┌──

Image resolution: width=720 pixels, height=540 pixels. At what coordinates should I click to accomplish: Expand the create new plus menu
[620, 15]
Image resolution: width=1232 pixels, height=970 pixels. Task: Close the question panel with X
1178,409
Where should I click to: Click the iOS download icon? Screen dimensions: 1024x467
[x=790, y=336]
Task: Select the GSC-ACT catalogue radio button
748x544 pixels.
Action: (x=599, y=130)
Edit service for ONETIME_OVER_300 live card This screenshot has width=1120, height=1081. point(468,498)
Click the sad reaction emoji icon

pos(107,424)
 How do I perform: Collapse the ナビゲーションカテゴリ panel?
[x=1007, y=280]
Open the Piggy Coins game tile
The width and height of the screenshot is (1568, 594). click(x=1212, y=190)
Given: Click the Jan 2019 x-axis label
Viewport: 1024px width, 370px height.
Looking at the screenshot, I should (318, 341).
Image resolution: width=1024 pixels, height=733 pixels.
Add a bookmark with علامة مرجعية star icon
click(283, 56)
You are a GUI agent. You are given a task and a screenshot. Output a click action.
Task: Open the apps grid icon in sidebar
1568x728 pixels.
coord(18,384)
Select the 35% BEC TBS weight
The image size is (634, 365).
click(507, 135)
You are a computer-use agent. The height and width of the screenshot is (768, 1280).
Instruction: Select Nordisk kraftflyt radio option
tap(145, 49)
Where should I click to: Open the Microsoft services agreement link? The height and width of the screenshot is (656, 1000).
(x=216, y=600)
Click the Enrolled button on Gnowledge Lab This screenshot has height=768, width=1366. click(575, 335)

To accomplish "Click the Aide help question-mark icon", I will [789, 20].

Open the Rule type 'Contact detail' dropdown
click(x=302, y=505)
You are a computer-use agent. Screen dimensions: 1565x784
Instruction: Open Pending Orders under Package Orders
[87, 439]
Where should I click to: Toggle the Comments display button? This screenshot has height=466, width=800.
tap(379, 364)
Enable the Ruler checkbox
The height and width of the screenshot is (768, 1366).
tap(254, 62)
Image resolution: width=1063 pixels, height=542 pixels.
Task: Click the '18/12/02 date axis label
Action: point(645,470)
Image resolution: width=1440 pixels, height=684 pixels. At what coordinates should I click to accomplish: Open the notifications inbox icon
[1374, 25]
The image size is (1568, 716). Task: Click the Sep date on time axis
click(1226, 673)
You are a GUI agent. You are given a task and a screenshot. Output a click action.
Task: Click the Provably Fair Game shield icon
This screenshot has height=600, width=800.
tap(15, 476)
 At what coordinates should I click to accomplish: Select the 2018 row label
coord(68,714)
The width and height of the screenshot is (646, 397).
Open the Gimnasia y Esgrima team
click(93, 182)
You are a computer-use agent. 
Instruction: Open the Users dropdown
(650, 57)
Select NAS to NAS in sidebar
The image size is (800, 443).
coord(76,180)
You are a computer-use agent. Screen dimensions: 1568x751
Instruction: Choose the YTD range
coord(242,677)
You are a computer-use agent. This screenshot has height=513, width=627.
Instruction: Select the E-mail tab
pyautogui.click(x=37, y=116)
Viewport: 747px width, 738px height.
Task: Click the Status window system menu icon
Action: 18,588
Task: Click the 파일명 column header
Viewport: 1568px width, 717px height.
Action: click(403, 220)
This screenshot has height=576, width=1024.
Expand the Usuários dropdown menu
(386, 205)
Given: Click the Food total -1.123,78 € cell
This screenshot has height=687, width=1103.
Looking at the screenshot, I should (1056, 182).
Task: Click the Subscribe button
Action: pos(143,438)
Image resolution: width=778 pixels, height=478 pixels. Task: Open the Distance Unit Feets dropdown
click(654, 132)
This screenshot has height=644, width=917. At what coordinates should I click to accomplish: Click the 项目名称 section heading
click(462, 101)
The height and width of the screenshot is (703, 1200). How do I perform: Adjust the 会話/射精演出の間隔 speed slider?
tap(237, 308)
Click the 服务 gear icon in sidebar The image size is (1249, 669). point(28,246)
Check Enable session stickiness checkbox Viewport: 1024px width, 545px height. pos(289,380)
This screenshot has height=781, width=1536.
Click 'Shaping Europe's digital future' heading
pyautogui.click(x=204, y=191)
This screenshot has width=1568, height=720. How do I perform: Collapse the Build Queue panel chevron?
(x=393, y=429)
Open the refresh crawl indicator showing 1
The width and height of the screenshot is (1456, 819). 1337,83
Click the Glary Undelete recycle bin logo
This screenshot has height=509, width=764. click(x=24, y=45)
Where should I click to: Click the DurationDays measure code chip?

└──

Without changing a word, write out each entry again.

__EXPECTED ANSWER__
Image resolution: width=720 pixels, height=540 pixels. At what coordinates should I click to accomplish: Expand the create new plus menu
[620, 15]
Image resolution: width=1232 pixels, height=970 pixels. Task: Close the question panel with X
1178,409
Where should I click to: Click the iOS download icon? Screen dimensions: 1024x467
[x=790, y=336]
Task: Select the GSC-ACT catalogue radio button
748x544 pixels.
Action: (x=599, y=130)
Edit service for ONETIME_OVER_300 live card This screenshot has width=1120, height=1081. point(468,498)
Click the sad reaction emoji icon

pos(107,424)
 How do I perform: Collapse the ナビゲーションカテゴリ panel?
[x=1007, y=280]
Open the Piggy Coins game tile
The width and height of the screenshot is (1568, 594). click(x=1212, y=190)
Given: Click the Jan 2019 x-axis label
Viewport: 1024px width, 370px height.
Looking at the screenshot, I should (318, 341).
Image resolution: width=1024 pixels, height=733 pixels.
Add a bookmark with علامة مرجعية star icon
click(283, 56)
You are a GUI agent. You are given a task and a screenshot. Output a click action.
Task: Open the apps grid icon in sidebar
1568x728 pixels.
coord(18,384)
Select the 35% BEC TBS weight
The image size is (634, 365).
click(507, 135)
You are a computer-use agent. The height and width of the screenshot is (768, 1280).
Instruction: Select Nordisk kraftflyt radio option
tap(145, 49)
Where should I click to: Open the Microsoft services agreement link? The height and width of the screenshot is (656, 1000).
(x=216, y=600)
Click the Enrolled button on Gnowledge Lab This screenshot has height=768, width=1366. click(575, 335)

To accomplish "Click the Aide help question-mark icon", I will [789, 20].

Open the Rule type 'Contact detail' dropdown
click(x=302, y=505)
You are a computer-use agent. Screen dimensions: 1565x784
Instruction: Open Pending Orders under Package Orders
[87, 439]
Where should I click to: Toggle the Comments display button? This screenshot has height=466, width=800.
tap(379, 364)
Enable the Ruler checkbox
The height and width of the screenshot is (768, 1366).
tap(254, 62)
Image resolution: width=1063 pixels, height=542 pixels.
Task: Click the '18/12/02 date axis label
Action: point(645,470)
Image resolution: width=1440 pixels, height=684 pixels. At what coordinates should I click to accomplish: Open the notifications inbox icon
[1374, 25]
The image size is (1568, 716). Task: Click the Sep date on time axis
click(1226, 673)
You are a GUI agent. You are given a task and a screenshot. Output a click action.
Task: Click the Provably Fair Game shield icon
This screenshot has height=600, width=800.
tap(15, 476)
 At what coordinates should I click to accomplish: Select the 2018 row label
coord(68,714)
The width and height of the screenshot is (646, 397).
Open the Gimnasia y Esgrima team
click(93, 182)
You are a computer-use agent. 
Instruction: Open the Users dropdown
(650, 57)
Select NAS to NAS in sidebar
The image size is (800, 443).
coord(76,180)
You are a computer-use agent. Screen dimensions: 1568x751
Instruction: Choose the YTD range
coord(242,677)
You are a computer-use agent. This screenshot has height=513, width=627.
Instruction: Select the E-mail tab
pyautogui.click(x=37, y=116)
Viewport: 747px width, 738px height.
Task: Click the Status window system menu icon
Action: 18,588
Task: Click the 파일명 column header
Viewport: 1568px width, 717px height.
Action: click(403, 220)
This screenshot has height=576, width=1024.
Expand the Usuários dropdown menu
(386, 205)
Given: Click the Food total -1.123,78 € cell
This screenshot has height=687, width=1103.
Looking at the screenshot, I should (1056, 182).
Task: Click the Subscribe button
Action: pos(143,438)
Image resolution: width=778 pixels, height=478 pixels. Task: Open the Distance Unit Feets dropdown
click(654, 132)
This screenshot has height=644, width=917. At what coordinates should I click to accomplish: Click the 项目名称 section heading
click(462, 101)
The height and width of the screenshot is (703, 1200). How do I perform: Adjust the 会話/射精演出の間隔 speed slider?
tap(237, 308)
Click the 服务 gear icon in sidebar The image size is (1249, 669). point(28,246)
Check Enable session stickiness checkbox Viewport: 1024px width, 545px height. pos(289,380)
This screenshot has height=781, width=1536.
Click 'Shaping Europe's digital future' heading
pyautogui.click(x=204, y=191)
This screenshot has width=1568, height=720. How do I perform: Collapse the Build Queue panel chevron?
(x=393, y=429)
Open the refresh crawl indicator showing 1
The width and height of the screenshot is (1456, 819). 1337,83
Click the Glary Undelete recycle bin logo
This screenshot has height=509, width=764. click(x=24, y=45)
Where should I click to: Click the DurationDays measure code chip?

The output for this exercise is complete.